Scott good to see yall out there. Sure wish there would have been a little more life out there but as we have found out thats the way it goes with tuna fishing in that area. We had a good showing from the forum out there. 

Team Recess

Rob


----------



## Hired Hand (Nov 25, 2008)

Glad you made it out Scott and crew.

Jim and I are ready to go again. Hopefully it won't take so long for everyone to get together and make the next run. ( we have only been talking this trip over for a year or so).

Take the boys next ime, they would love it. The one you had riding in the back when you saw us today paid me to say this.


----------



## cobe killer (Apr 13, 2008)

hey scott, at least we got to try and the conditions we great. you just can't beatfishing with great people on the boat with ya.( i fished w/jjam in the outcast cobia tourny and he is a great guy to fish with). maybe the winter winds will give us some favor and we can all get out again soon and the tuna will be more cooperative toward us. see ya on the water.


----------



## Realtor (Oct 1, 2007)

Great post, thank you for going out! I finally have a picture of the Fat Jax not on the trailer!!!!!

What are you cooking on the grill there? Looks better than the sandwich we were chewin on. 

Glad this trip worked out for everyone. Always makes me feel a little better knowing there is someone close we can count on. None better that the PFF gang.

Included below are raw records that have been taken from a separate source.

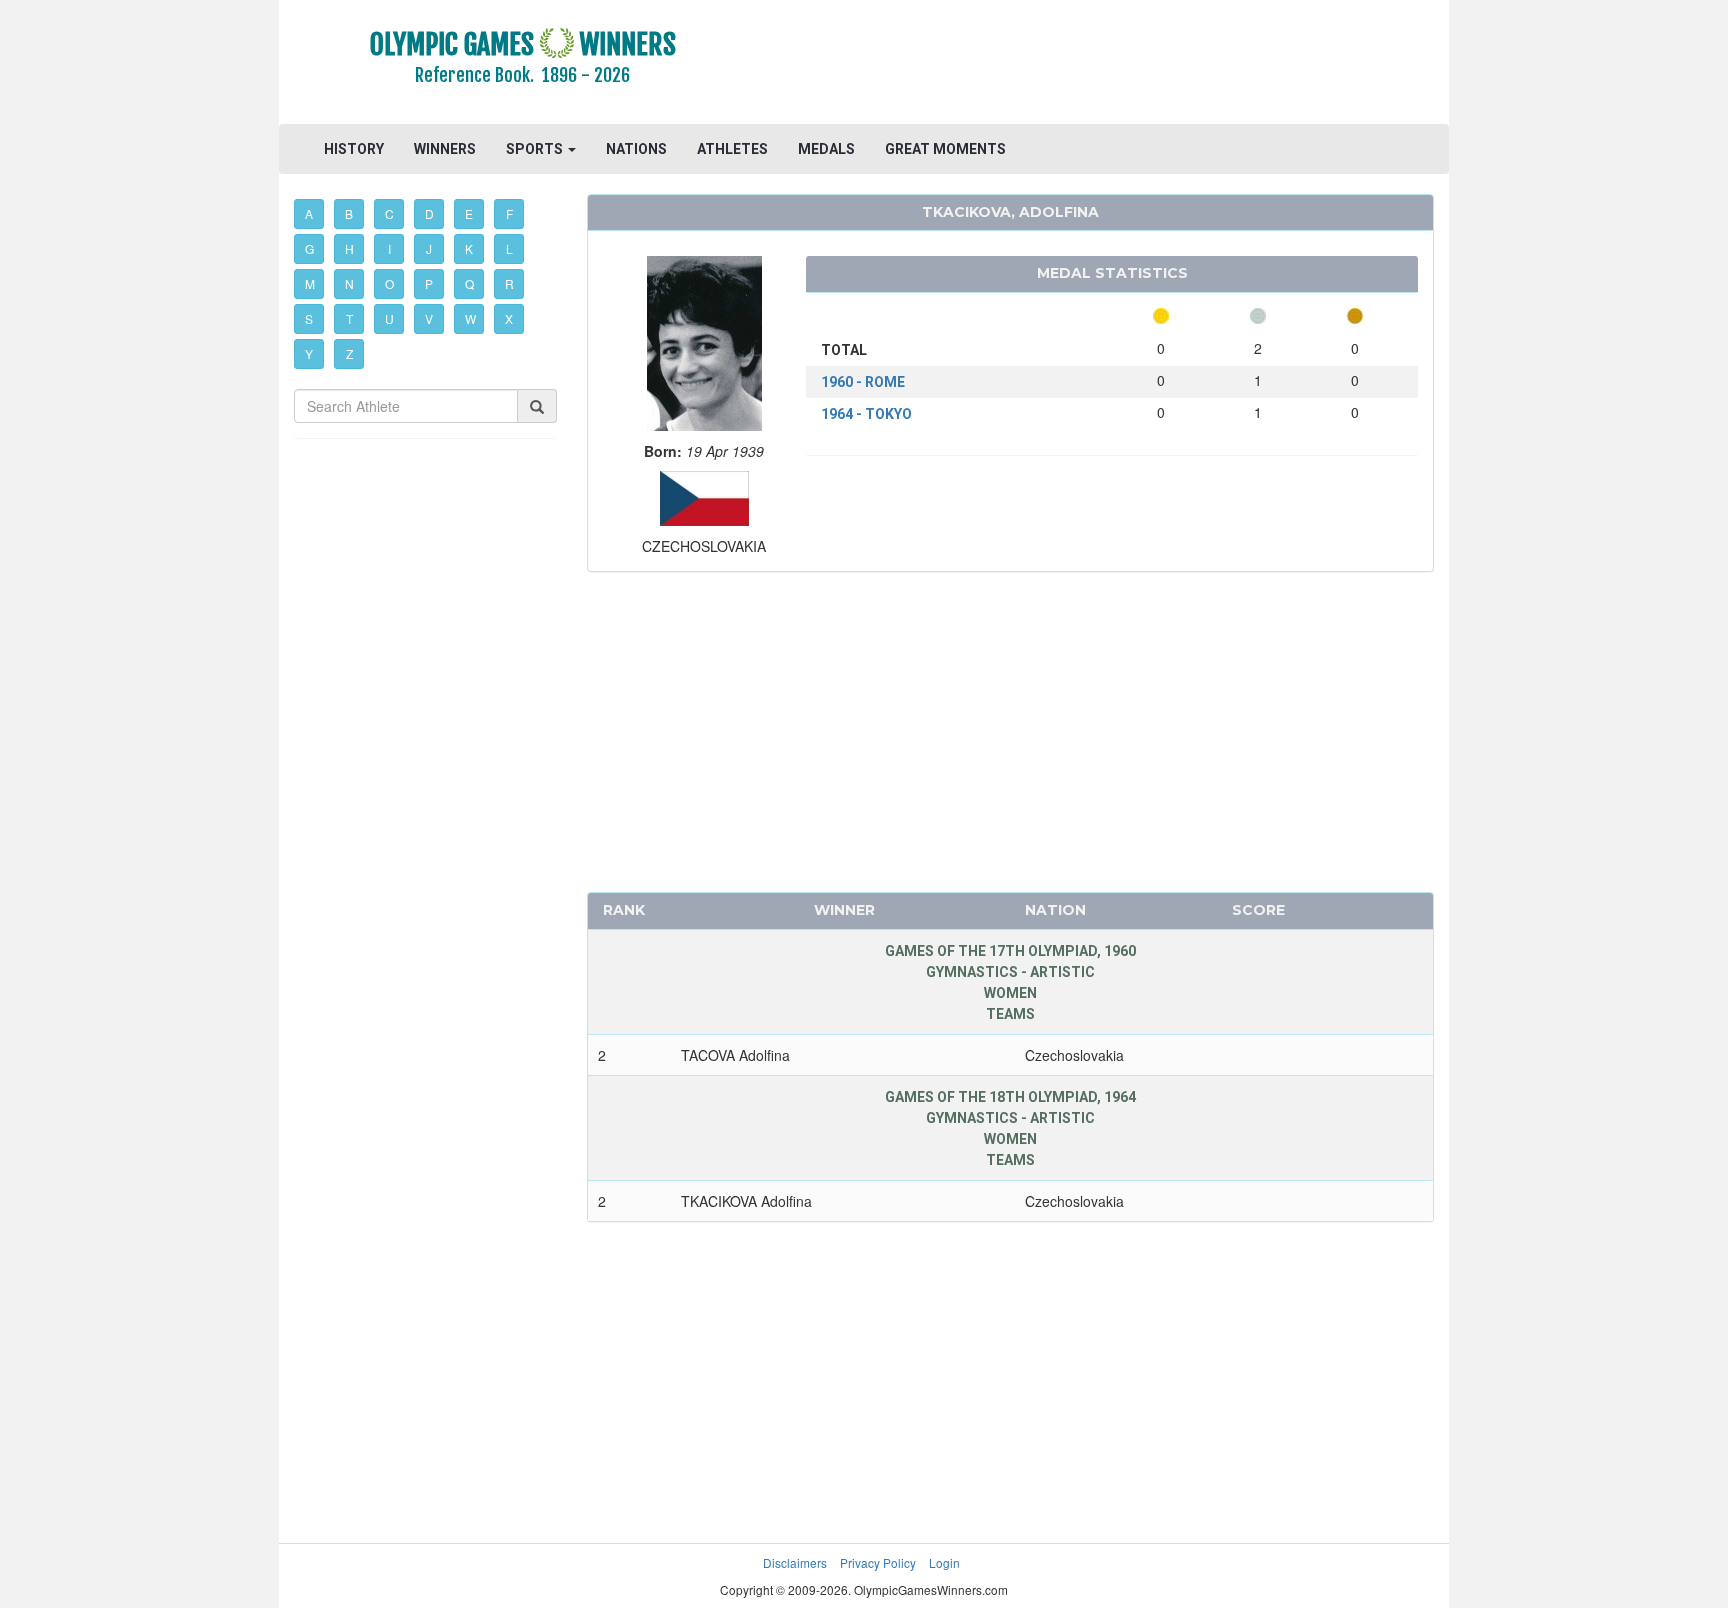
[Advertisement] (1108, 65)
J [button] (429, 248)
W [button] (470, 318)
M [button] (310, 283)
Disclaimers (795, 1562)
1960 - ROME (863, 382)
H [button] (349, 248)
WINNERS (445, 149)
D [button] (429, 213)
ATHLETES (732, 149)
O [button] (389, 283)
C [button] (389, 213)
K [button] (469, 248)
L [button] (509, 248)
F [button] (509, 213)
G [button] (309, 248)
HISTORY (354, 149)
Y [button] (309, 353)
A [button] (309, 213)
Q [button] (469, 283)
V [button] (429, 318)
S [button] (309, 318)
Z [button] (349, 353)
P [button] (429, 283)
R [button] (509, 283)
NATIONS (636, 149)
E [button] (469, 213)
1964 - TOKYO (866, 414)
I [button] (389, 248)
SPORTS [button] (536, 149)
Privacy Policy (878, 1562)
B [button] (349, 213)
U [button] (389, 318)
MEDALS (826, 149)
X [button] (509, 318)
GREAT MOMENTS (945, 149)
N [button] (349, 283)
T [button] (349, 318)
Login (944, 1562)
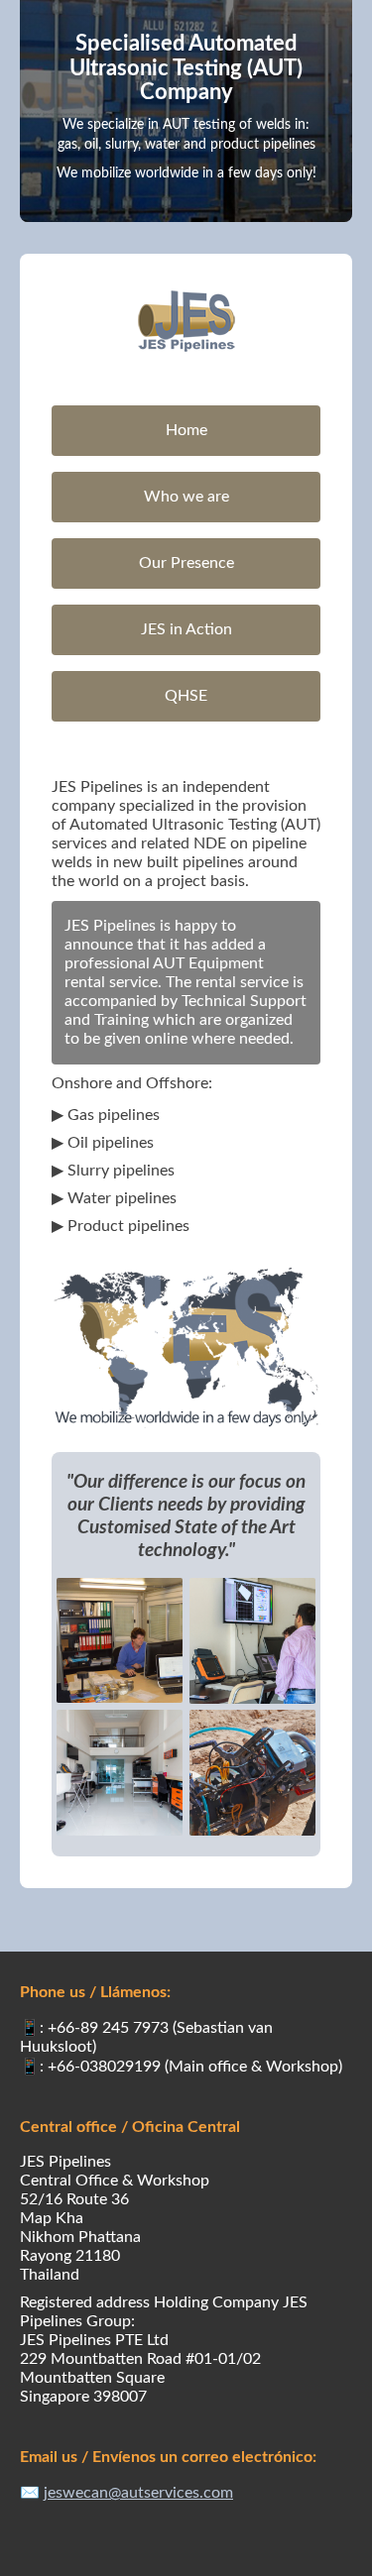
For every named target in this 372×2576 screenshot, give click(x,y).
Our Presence (186, 563)
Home (186, 430)
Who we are (186, 496)
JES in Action (186, 629)
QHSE (186, 696)
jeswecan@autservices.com (138, 2493)
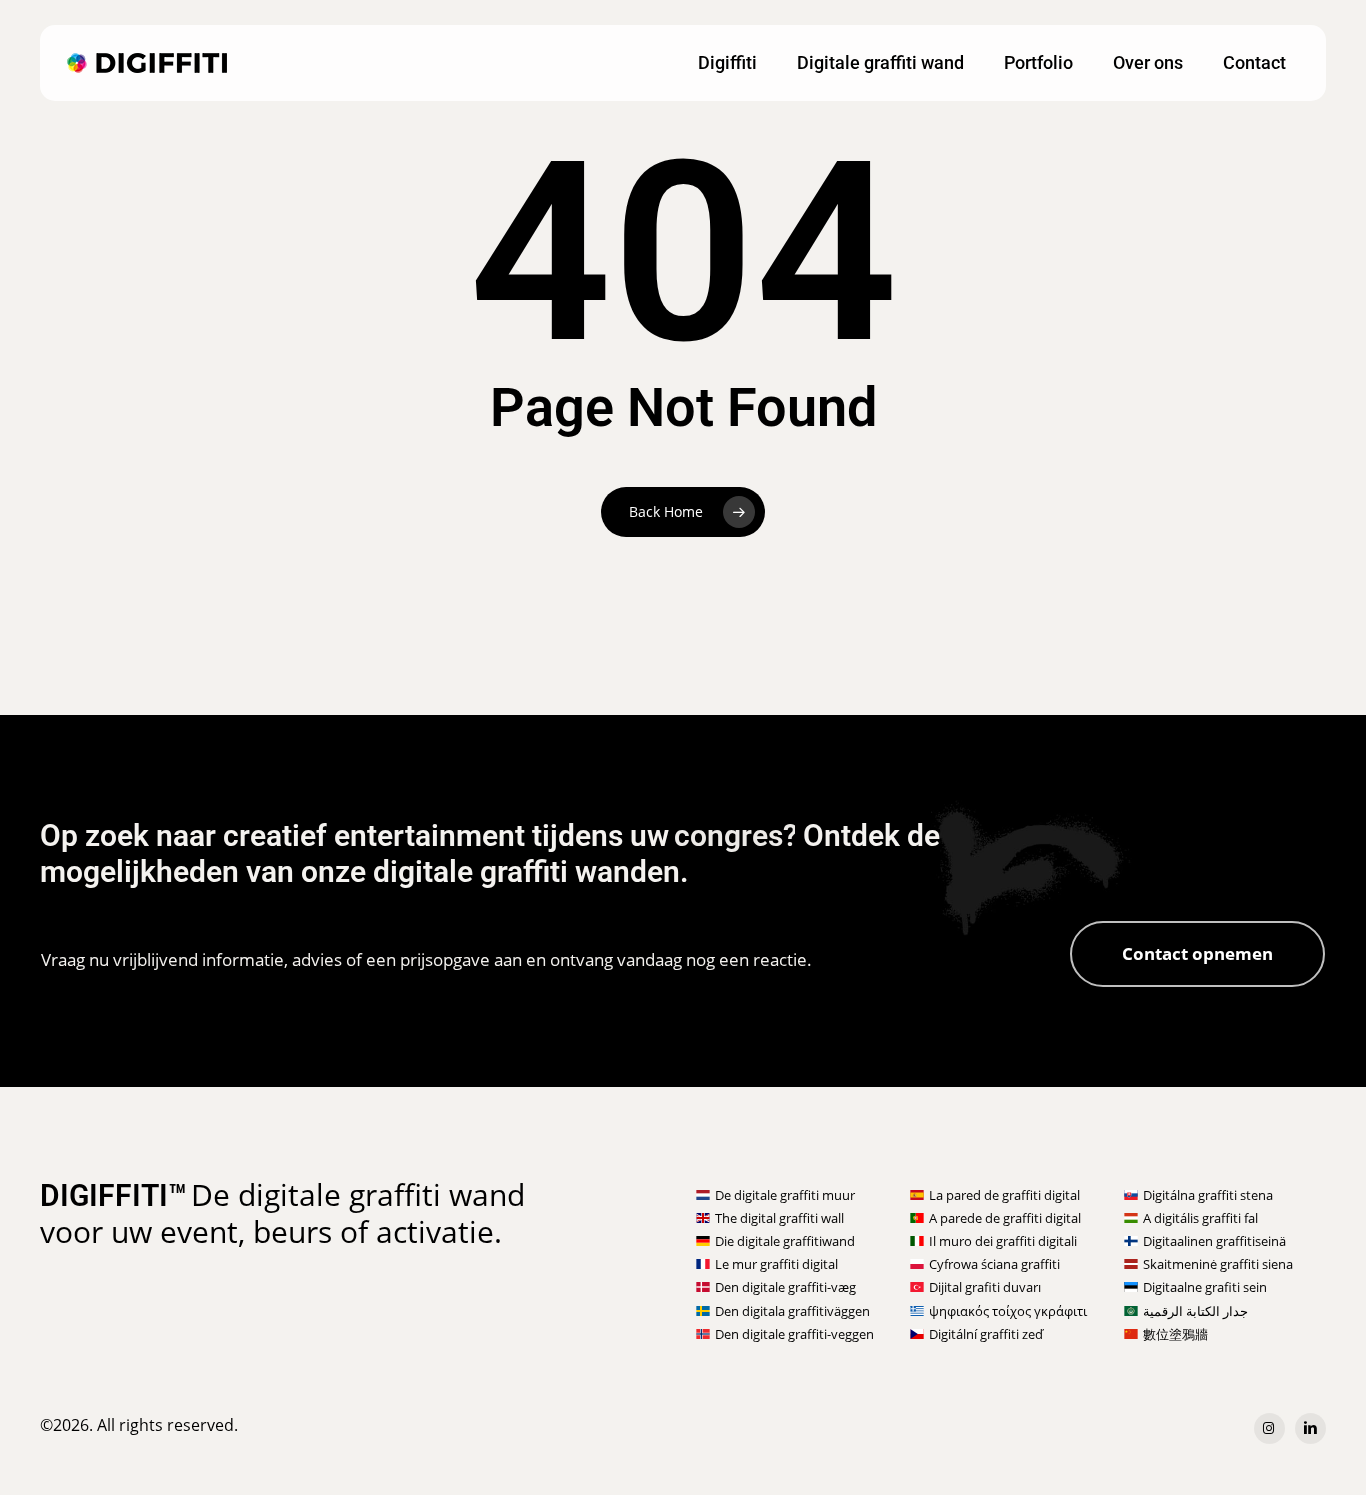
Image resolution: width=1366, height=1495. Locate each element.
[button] (1197, 954)
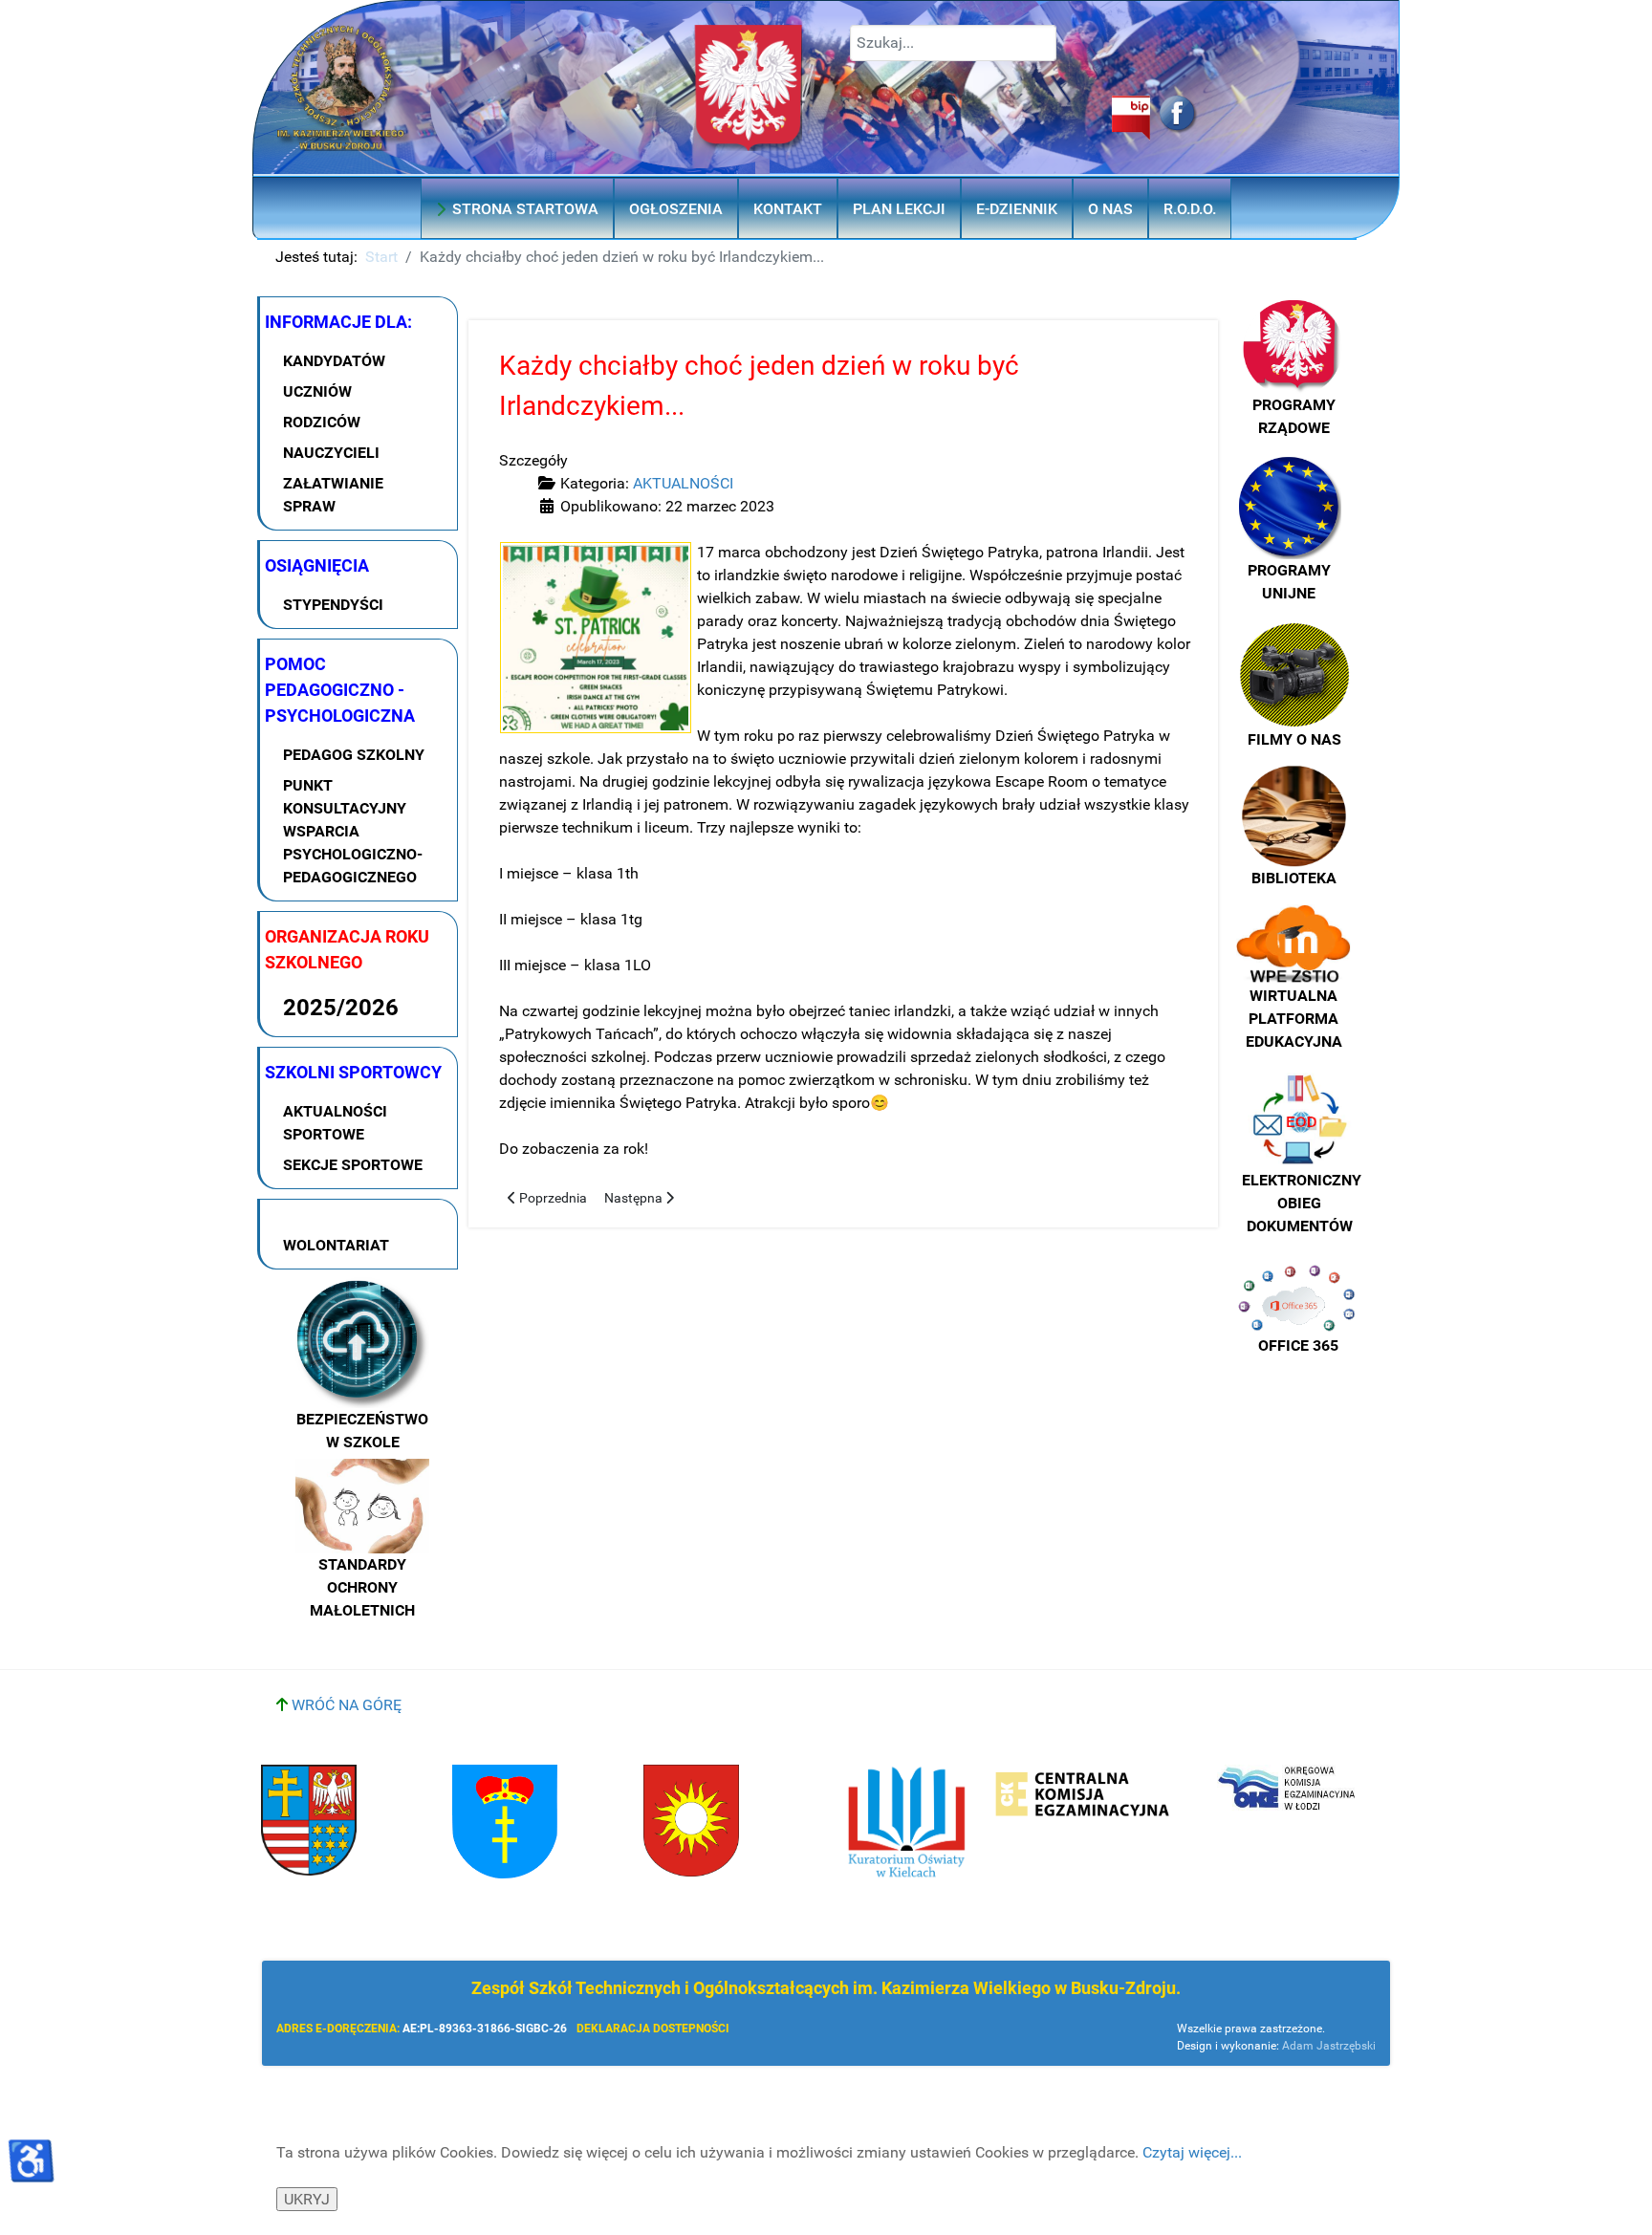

Buddy Boating is the BOMB!


----------



## nextstep (Jun 27, 2008)

great report scott! sounds like yall had a good time and had a great crew

there is always good eatin when you have matt around


----------



## jjam (Dec 9, 2007)

Scott, 

Thanks for the invite and absolutely agree "a greatcrew"...This would be my first"tuna trip" and I certainly had a great time.

Ocean Man Matt coached us alongand if there were any tuna in our area it would've mayhem for sure...We may have tried too hard with endless jigging, chunking and maintaining an organized deck...LOL

Scott, The Ron Dover CCis a nice 26fter that delivered am awesome dry ride in the slop on the way out..

Although we didn't seethe hot actionwe were looking for Ilook forwardto my next tuna trip..

Thanks again Scott for a Great Trip!

Jimmy


----------



## reel_crazy (Oct 1, 2007)

Scott..

Now you know the way out there and back.. hopefully next time the fish will cooperate.. 

rich


----------



## BananaTom (Feb 16, 2008)

_*Glad you guys had a Great Trip!!!*_

_*Stopped by Jimmy's yesterday and heard the story first hand. Also glad you guys did not Run Dover that floating Island out there with that big tree attached.*_


----------



## Ocean Man (Sep 27, 2007)

Scott, thanks for having James and I on board. I really had a great time out there, couldn't have asked for a better crew. Wish the Tuna would have cooperated but thats just the way it goes...The Run Dover is a fine vessel and I had a good time driving her back to port. I will go thru my pic's and post them later today or tomorrow. Thanks again for the invite, would love to do it again sometime.



















Pretty Blue water


----------



## brnbser (Oct 1, 2007)

good to see ya'll out there, it was a fun trip regarless of what we didn't catch. it's been about 4 yrs since we did a forum buddy boat overnighter.....we made two attempt's at it and they didn't go so well. just ask Rich (reel crazy)..... something like 5 or 6hr's to get in from the edge


----------



## bluffman2 (Nov 22, 2007)

Scott congrats on getting that trip under your belt....im sure there will be many more for you......everyone i talk to says how well those boats ride....you have got a fishing machine for sure.......and you had a pretty damn good crew with you too.......yall will slay them soon enuff........hate i wasnt out there to at least converse on the vhf, but i got a call and had to return for a funeral!

so is bluewater in your veins now? oke


----------



## NoCatch (Apr 27, 2008)

Scott, tks for the report. Great write-up and pics. Always nice to get out, especially when you accomplish a "first"!:clap


----------



## bonita dan (Oct 3, 2007)

Congrats at finally popping your rig cherry Scott. Now ya know the way and capability of the boat for future trips.


----------



## Clay-Doh (Oct 2, 2007)

Sweet trip man....looks like everybody out that weekend at the rigs had a blast!


----------



## Runned Over (Sep 6, 2008)

It sure was a blast!!!! Forgot to mention we worked the Marlin with the Shady Lady. Gorgeous Boat.

I was trying to remember where on the forum I had heard about her.


----------